Batting in Mumbai’s khadoos style, Jaffer denied the visitors from taking an upper hand after losing three quick wickets on being put into bat. Jaffer and Abhishek Nayar (62) resurrected Mumbai’s innings after a wobbly start with a 104-run partnership for the fourth wicket.
Elegant wrist work
Jaffer, currently the second highest run-scorer in the Ranji Trophy with 8400 runs, didn’t look like he was batting after a month’s break. The former India opener’s wrist work looked as good as ever, his timing perfect and shot selection near perfect. Jaffer admitted that he was nervous. “I was nervous going into the game because I hadn’t played competitive cricket for a while.
“It’s not easy coming back to first-class cricket after 40 days without any cricket. But, as I said, I had four days of good practice sessions and I got to play good bowlers, which helped. A batsman’s life is very complicated. So, I’m happy it worked out well for me,” said Jaffer, who believed a good off-season in England also helped him before going to Haj.
Shukla claims 4-35
Veteran medium-pacer Laxmi Ratan Shukla made good use of the seaming conditions, claiming 4-35 in his 21 overs.
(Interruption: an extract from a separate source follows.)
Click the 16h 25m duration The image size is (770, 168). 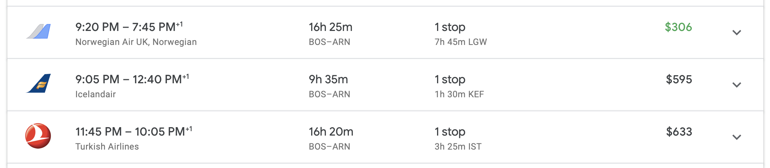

Shukla’s first victim was in-form Hiken Shah, who scored centuries in Mumbai’s last two matches, for a duck after being caught behind by wicketkeeper Wriddhiman Saha. Next in line was stand-in Mumbai skipper Rohit Sharma (one), who was dismissed in an identical manner.
Shukla then came back to dismiss Jaffer, who fell 20 runs short of his 45th first-class ton. Jaffer, closing the face of the bat, got a leading edge to extra cover and Abhishek Jhunjhunwala made no mistake. Shukla’s fourth victim was Ankeet Chavan for 35. He was delighted with his performance. “It’s a good wicket. The conditions helped and I tried sticking to the basics. I am glad it worked to my advantage,” said the former India seamer.